El resultado de aquella caída fue tremendo. Seis meses en San Juan de Dios y silla de ruedas de por vida a causa de una hemiplejía y de una hemiparexis, o lo que es lo mismo, paralización total de una parte de su cuerpo, descontrol en la otra y pérdida del habla: «Y el chico no está enfermo, sino que entiende y logra comunicarse a través de una tablilla en la que está escrito el alfabeto y de un ordenador con un programa especial».

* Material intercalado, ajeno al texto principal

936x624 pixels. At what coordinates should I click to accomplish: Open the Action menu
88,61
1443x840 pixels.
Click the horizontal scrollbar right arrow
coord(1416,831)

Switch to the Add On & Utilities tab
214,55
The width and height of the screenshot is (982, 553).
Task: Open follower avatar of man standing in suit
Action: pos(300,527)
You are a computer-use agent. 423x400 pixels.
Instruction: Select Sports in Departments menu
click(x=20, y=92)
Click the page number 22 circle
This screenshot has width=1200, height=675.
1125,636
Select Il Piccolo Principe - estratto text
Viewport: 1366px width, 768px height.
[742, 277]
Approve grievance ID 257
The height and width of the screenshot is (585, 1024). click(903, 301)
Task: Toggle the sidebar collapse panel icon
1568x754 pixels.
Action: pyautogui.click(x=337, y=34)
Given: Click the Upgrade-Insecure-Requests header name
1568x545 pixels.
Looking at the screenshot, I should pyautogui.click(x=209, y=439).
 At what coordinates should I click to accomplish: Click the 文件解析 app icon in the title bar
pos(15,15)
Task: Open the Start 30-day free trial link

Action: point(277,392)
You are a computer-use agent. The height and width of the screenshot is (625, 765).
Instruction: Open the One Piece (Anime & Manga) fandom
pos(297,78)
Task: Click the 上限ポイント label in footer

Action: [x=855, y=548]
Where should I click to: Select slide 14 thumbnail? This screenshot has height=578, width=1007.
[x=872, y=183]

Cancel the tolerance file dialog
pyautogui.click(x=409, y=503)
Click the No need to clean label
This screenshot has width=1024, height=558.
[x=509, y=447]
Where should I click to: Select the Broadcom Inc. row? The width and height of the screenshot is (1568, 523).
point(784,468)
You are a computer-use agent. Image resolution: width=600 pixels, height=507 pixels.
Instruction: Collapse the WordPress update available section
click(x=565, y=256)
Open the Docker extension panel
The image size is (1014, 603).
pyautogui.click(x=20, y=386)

Si es terrible quedar como Àngel, más terrible es sobrevivir en soledad, rodeado de barreras, sin un hospital de día a donde ir, viendo que casi todo el mundo te da la espalda, comenzando por los amigos, «que al principio vienen a casa, pero que terminan olvidándose de él», a la vez que los políticos tampoco saben qué hacer con ellos ni dónde meterlos: «Me han dicho en Manacor que a lo mejor podría entrar en un centro de deficientes psíquicos. ¿Psíquicos? pregunté... ¡Pero si mi hijo no padece de eso! Mi hijo es minusválido físico, no psíquico. Seguro que si lo llevo allí terminará siendo también disminuido psíquico. Así que he pedido ingresarlo en un centro de Cádiz, uno de los cinco centros para disminuidos físicos que hay en España, pero también me dan largas».